As for PUE and general efficiency improvement attempts, the report notes: "According to VA’s DCOI strategic plan, PUE [of 1.5] will not be achieved because data center infrastructure management software tools have not been fully integrated VA-wide and instructions to responsible VA organizations for how to conduct requirements analyses, engineer solutions, program funds, implement solutions, and report results have not been distributed."

According to VA’s DCOI strategic plan, in October 2016, the organization began a comprehensive energy metering project to implement DCIM software tools across agency-owned tiered data centers. By September 30, 2018, the OMB requires agencies to to install and monitor energy metering tools in all tiered data centers.

"The audit team found that most of the VA facilities it visited did not have power metering capability and did not report PUE." The OIG visited 66 randomly sampled facilities.

In an attached response signed by Deputy CIO and CISO Dominic Cussatt, VA agreed with four of five recommendations on how to improve its performance and speed up consolidation, primarily by improving communication and transparency within the department.

However, Cussatt said that he did not concur with the OIG recommendation to "establish a timeline that clearly defines how VA plans to achieve OMB’s $85.35 million cost savings and data center closures targets, and optimization performance metrics for energy metering and power usage effectiveness."

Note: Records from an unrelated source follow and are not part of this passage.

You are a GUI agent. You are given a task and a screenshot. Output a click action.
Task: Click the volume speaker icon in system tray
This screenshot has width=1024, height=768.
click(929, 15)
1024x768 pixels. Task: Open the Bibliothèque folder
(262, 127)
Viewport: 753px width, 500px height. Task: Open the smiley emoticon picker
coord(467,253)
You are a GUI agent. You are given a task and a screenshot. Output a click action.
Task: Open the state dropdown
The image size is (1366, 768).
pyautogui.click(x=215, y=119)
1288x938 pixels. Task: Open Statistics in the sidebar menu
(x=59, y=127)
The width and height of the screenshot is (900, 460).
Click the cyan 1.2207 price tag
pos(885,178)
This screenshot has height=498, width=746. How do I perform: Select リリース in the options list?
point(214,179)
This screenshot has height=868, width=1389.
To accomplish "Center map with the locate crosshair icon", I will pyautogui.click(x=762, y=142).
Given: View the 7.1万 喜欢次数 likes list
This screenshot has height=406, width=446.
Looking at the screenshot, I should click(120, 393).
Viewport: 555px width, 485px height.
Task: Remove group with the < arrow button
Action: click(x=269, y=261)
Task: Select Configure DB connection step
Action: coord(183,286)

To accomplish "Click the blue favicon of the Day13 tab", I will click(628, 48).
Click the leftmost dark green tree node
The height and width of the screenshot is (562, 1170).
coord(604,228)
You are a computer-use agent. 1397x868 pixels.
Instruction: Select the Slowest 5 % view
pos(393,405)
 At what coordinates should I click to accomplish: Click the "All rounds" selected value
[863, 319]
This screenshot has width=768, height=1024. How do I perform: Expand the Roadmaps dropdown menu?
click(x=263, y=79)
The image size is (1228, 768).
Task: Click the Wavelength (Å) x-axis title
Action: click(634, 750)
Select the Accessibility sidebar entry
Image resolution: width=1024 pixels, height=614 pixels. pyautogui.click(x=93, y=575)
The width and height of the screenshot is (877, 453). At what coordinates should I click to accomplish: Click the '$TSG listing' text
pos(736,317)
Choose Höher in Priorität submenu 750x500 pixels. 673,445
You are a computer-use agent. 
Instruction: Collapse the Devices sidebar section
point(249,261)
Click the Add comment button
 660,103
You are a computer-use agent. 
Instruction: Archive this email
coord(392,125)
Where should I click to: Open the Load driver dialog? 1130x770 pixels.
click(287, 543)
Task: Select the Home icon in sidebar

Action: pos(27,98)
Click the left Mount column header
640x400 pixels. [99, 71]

Cussatt said: "Given VA’s environment, the majority of VA’s data center closures are due to consolidation efforts (i.e. moving servers from one room to another) rather than the elimination of physical space. OMB agreed that the target of $85.35m would not be feasible for VA to achieve; therefore, VA’s Data Center Optimization Initiative strategic plan does not include a path to meet this target.

"When discussing energy metering and PUE goals, OMB agreed that the costs associated with capturing power consumption across VA would surpass any potential savings. Updated OMB guidance for data center optimization will show modified metrics for energy metering, and no metrics associated with consolidation, optimization, or energy efficiency."

An additional comment suggested that the recommendation to track PUE "should be removed... new OMB guidance for FY 2019 will remove the power metering objective from reporting requirements."